Patents are a legal instrument tied to inventions that let others stop you from using those inventions. Software patents let you do the same with bits of computer programs, which a lot of people disagreed with, since there are often just a few very obvious ways to solve programming problems and every computer program consists of thousands of such inventions, so every programmer would have been stopped dead in their tracks if software became patentable.
I was tangentially involved in the successful fight against software patents and one of the things that struck me then, and that strikes me even more now, was the argument that software patents were somehow special because they aren’t designed to protect the lone inventor. What’s remarkable about that argument is not so much the argument itself, but the suggestion that ‘regular’ patents do protect the lone inventor. All evidence suggests they don’t.
A couple of years back Maciej Ceglowsky explored how patents worked out for one of the major inventions of the twentieth century, the aeroplane. The American brothers Wilbur and Orville Wright were two bicycle makers who took a scientific approach to inventing an airplane (an idea who’s time had certainly come). They performed “wind-tunnel tests, [corrected] longstanding errors in aeronautical theory, and they systematically applied their experimental results in designing each subsequent version of their gliders and aircraft”. On 17 December 1903 they made the “first controlled, powered and sustained heavier-than-air human flight” (Wikipedia dixit).
Once they did that, Ceglowksi said, they closed up shop, headed for the patent office, and “stopped flying for two and a half years”. But rather than licensing their patents to airplane manufacturers the Wright brothers started to sue others they suspected had implemented their inventions. “[The] Wrights became so consumed with their lawsuits that they had no time or energy left for further work, essentially becoming the SCO of the early aviation age.”
For the Wright brothers, the patent struggle was a series of Pyrrhic victories. They wanted justice and credit, and ideally the freedom to pursue their research further. Instead they found themselves consumed by litigation, and forced to watch others catch up with and overtake their technical lead, particularly in Europe, where aeronautical research had strong state support. The endless legal battle over the airplane patent may even have contributed to Wilbur Wright’s early death – he came down with typhoid at an especially rough patch in the legal proceedings, and died at age 45. His brother Orville lived long enough to see the Wright company taken over by Curtiss in 1929, in the most bitter of ironies. Neither brother made any substantive contribution to aviation after 1908.

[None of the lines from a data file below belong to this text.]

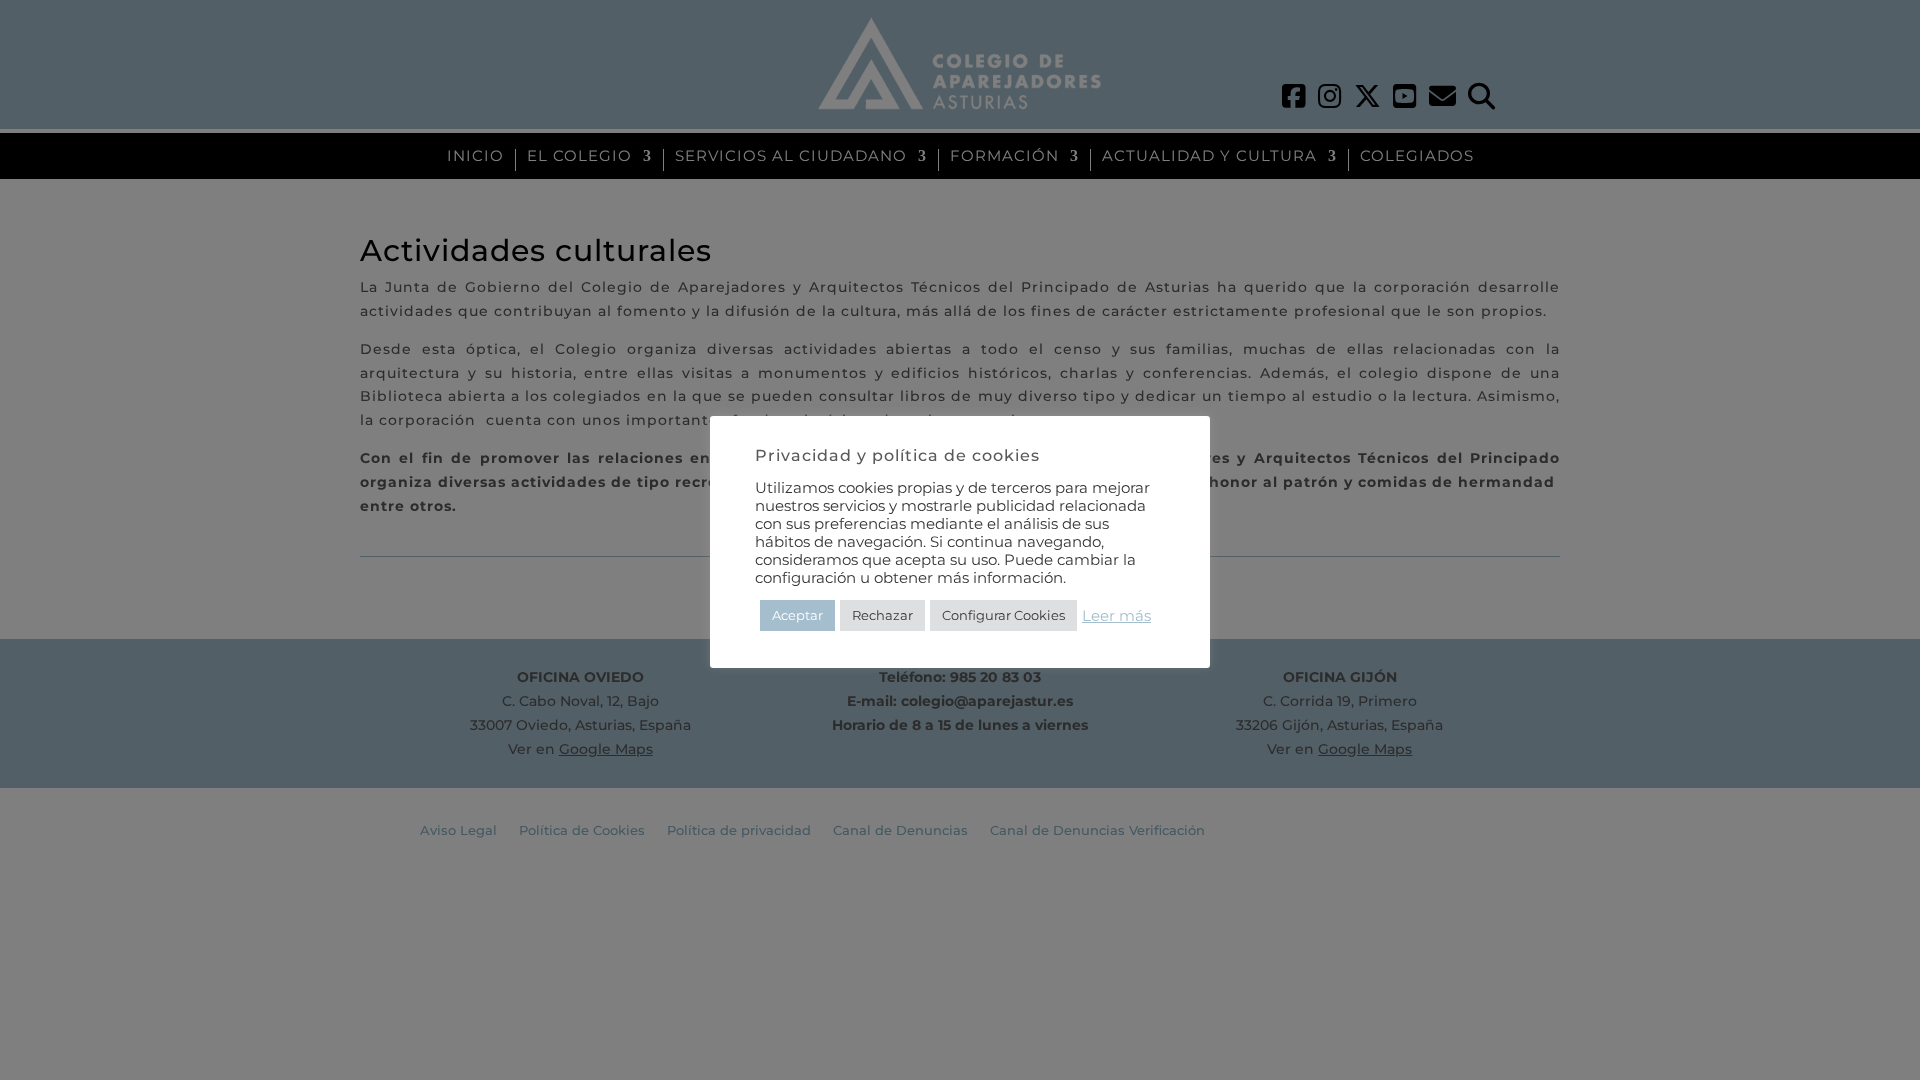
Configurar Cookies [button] (1003, 615)
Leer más (1116, 616)
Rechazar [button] (882, 615)
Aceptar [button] (797, 615)
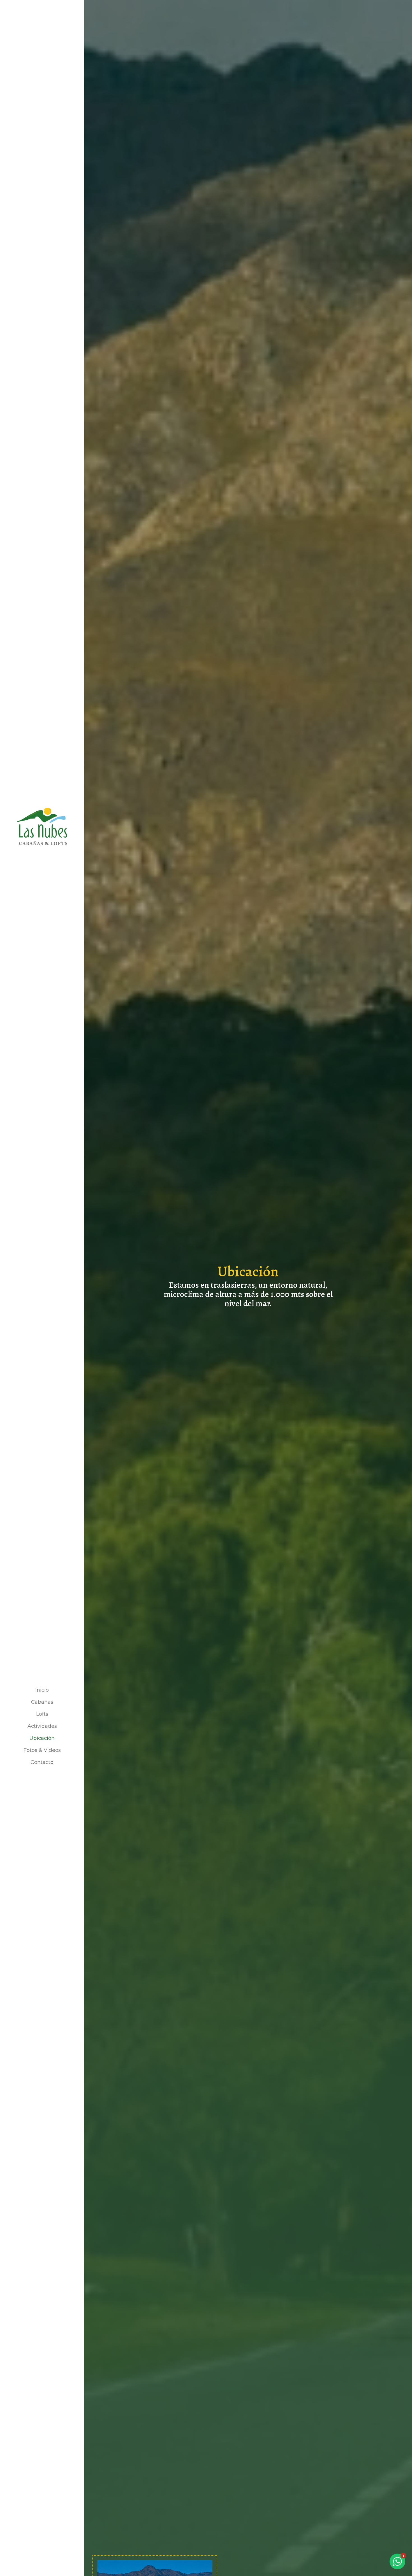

Of course, if anti-software patent-campaigners had gone into battle with the correct argument that patents in general are useless to anybody but judges, politicians, patent lawyers and the patent office, they would have lost. Special pleading ironically made sense in their case. By just targeting a new part of patent law that nobody was yet making any money off, they made sure their opposition had less to attack them with.
It makes me wonder though, if important innovation is truly stymied at all times by the patent system, wouldn’t it be time to kill off the patent system?